● **Dokumen**:
-=-=-=-=-

B. Kebijakan Pemerintah Militer Jepang

Kebijakan Pemerintah Militer Jepang

Secara resmi Jepang telah menguasai Indonesia sejak 8 Maret 1942 ketika Panglima Tertinggi Pemerintah Hindia Belanda menyerah tanpa syarat di Kalijati, Bandung. Jepang berhasil menduduki Hindia-Belanda dengan tujuan untuk menguasai sumber-sumber alam, terutama minyak bumi, guna mendukung potensi perang Jepang serta mendukung industrinya. Jawa dijadikan sebagai pusat penyediaan seluruh operasi militer di Asia Tenggara, dan Sumatera menjadi sumber minyak utama.

Jepang tanpa banyak menemui perlawanan berhasil menduduki Indonesia. Bahkan, bangsa Indonesia menyambut kedatangan bala tentara Jepang dengan perasaan senang dan gembira karena berpikir Jepang telah membebaskan bangsa Indonesia dari belenggu penjajahan kolonial Belanda.

Pada awal pergerakannya, pemerintah militer Jepang bersikap baik terhadap bangsa Indonesia dengan mengaku sebagai saudara tua bangsa Indonesia. Tetapi akhirnya sikap baik itu berubah setelah sekian waktu Jepang menduduki Indonesia. Apa yang ditetapkan pemerintah Jepang seolah mendukung kemerdekaan Indonesia. Padahal sebenarnya Jepang berlaku demikian demi kepentingan pemerintahannya yang pada saat itu sedang menghadapi perang. Apalagi setelah Jepang mengetahui harapan yang besar dari Indonesia untuk mencapai kemerdekaan, mereka mulai menciptakan propaganda-propaganda untuk menaruh kepercayaan pada hati bangsa Indonesia. Jepang pun terlihat seolah-olah memihak pada kepentingan bangsa Indonesia.

-=-=-=-=-

● **Bagian Data**:
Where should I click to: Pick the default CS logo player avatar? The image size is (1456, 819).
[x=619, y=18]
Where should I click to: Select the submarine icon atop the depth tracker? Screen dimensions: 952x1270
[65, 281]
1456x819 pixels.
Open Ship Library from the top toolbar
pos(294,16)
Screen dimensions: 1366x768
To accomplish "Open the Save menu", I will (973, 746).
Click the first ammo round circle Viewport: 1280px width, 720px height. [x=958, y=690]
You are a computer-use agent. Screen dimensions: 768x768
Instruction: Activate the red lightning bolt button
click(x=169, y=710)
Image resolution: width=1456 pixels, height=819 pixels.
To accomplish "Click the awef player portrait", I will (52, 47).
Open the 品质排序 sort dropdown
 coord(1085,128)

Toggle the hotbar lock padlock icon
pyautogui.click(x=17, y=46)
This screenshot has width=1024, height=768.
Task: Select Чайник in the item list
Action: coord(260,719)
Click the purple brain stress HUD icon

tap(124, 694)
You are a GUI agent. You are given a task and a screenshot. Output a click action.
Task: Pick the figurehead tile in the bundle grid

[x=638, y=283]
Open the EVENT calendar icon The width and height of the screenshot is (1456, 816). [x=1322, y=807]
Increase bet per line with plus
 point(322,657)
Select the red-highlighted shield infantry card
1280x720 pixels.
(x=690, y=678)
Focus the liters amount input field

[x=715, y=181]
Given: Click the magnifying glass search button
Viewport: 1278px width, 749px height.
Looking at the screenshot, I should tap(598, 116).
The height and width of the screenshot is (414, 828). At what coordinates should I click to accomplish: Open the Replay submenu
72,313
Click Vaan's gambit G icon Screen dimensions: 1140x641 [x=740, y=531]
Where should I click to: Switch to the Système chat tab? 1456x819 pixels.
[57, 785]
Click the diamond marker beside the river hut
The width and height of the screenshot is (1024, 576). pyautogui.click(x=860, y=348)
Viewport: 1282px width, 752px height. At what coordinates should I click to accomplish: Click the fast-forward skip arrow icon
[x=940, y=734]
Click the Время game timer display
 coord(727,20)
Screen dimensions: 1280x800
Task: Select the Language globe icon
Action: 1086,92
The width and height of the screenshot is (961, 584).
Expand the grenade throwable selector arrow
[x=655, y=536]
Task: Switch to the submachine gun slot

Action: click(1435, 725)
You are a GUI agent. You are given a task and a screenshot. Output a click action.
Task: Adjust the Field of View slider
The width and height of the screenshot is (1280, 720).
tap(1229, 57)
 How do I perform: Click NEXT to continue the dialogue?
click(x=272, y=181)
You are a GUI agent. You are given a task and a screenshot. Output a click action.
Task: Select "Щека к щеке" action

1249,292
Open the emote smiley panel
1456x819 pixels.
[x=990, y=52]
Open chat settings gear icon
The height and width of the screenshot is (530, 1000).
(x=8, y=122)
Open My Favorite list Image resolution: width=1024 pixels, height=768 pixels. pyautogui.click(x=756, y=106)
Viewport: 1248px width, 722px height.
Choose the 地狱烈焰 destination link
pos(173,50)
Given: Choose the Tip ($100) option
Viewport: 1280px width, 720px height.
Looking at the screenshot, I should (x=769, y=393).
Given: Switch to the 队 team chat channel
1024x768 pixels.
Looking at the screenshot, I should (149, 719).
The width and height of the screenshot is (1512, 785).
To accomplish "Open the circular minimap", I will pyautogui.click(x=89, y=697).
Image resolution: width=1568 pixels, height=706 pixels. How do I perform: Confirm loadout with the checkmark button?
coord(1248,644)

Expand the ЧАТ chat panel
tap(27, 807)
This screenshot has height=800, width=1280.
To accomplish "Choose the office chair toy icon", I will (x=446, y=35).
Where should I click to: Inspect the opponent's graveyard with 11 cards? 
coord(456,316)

-=-=-=-=-

● **Tugas**:
• A. Jawablah pertanyaan berikut berdasarkan teks tentang kebijakan pemerintah militer Jepang:
(i) Di mana Panglima Tertinggi Pemerintah Hindia Belanda menyerah tanpa syarat?
(ii) Wilayah mana yang menjadi sumber minyak utama?
(iii) Jepang mengaku sebagai apa bagi bangsa Indonesia pada awal pergerakannya?
• B. Tuliskan lanjutan teks tentang kebijakan pemerintah militer Jepang di Indonesia, dimulai setelah kalimat terakhirnya.

● **Jawaban per Tugas**:
• A.
(i) Di Kalijati, Bandung.
(ii) Sumatera.
(iii) Sebagai saudara tua bangsa Indonesia.

• B.
Untuk memengaruhi masyarakat Indonesia, agar mau membantu Jepang maka Jepang melakukan berbagai cara antara lain sebagai berikut:

  1. Mendera merah putih diizinkan berkibar yang berdampingan dengan bendera Jepang

  2. Lagu Indonesia Raya diizinkan untuk dinyanyikan bersama lagu kebangsaan Jepang “Kimigayo”.

  3. Bahasa Indonesia diizinkan digunakan sebagai bahasa pengantar.

  4. Mendirikan berbagai organisasi.

Propoganda terkenal yang diusung Jepang adalah gerakan tiga A. Propoganda gerakan tiga A tersebut yaitu:

  1. Jepang pelindung Asia

  2. Jepang pemimpin Asia

  3. Jepang cahaya Asia

Pada awal gerakan tiga A dikenalkan kepada masyarakat Indonesia, terlihat bahwa pemerintah Jepang menjanjikan kemerdekaan bagi Indonesia. Tetapi gerakan Tiga A hanya bertahan sementara. Penyebabnya adalah kurangnya simpati masyarakat Indonesia terhadap gerakan itu. Sebagai gantinya, pemerintah Jepang menawarkan kerja sama yang menarik, yaitu membebaskan pemimpin-pemimpin Indonesia yang ditahan Belanda, seperti Ir. Soekarno, Drs. Moch. Hatta, Sutan Syahrir dan lain-lain.

Pengalaman dari penjajahan Jepang di Indonesia sangat beragam, tergantung di mana penduduk itu tinggal dan bagaimana status sosial orang tersebut. Jika tinggal di daerah yang berkepentingan dalam perang, akan mendapat siksaan, yang wanita akan dijadikan budak seks, penahanan liar atau sembarangan, memberikan hukuman mati, hingga kejahatan perang lainnya. Orang Belanda dan campuran Indonesia-Belanda adalah sasaran utama dalam penguasaan Jepang.

Sebagai negara imperialis baru, Jepang membutuhkan bahan-bahan mentah untuk memenuhi kebutuhan industrinya dan pasar bagi barang-barang industrinya. Mereka dapat memenuhi industri dengan mengolah tanah atau daerah jajahan itu. Demikianlah jelasnya tujuan kedatangan bala tentara Jepang ke Indonesia. Mereka ingin menanamkan kekuasaannya, dengan kata lain untuk menjajah Indonesia.

Pada saat kependudukannya di Indonesia, Jepang melakukan pembagian tiga daerah pemerintahan militer di Indonesia, yakni:

  1. Pemerintahan Angkatan Darat (Tentara XXV) untuk Sumatra, dengan pusat di Bukittinggi.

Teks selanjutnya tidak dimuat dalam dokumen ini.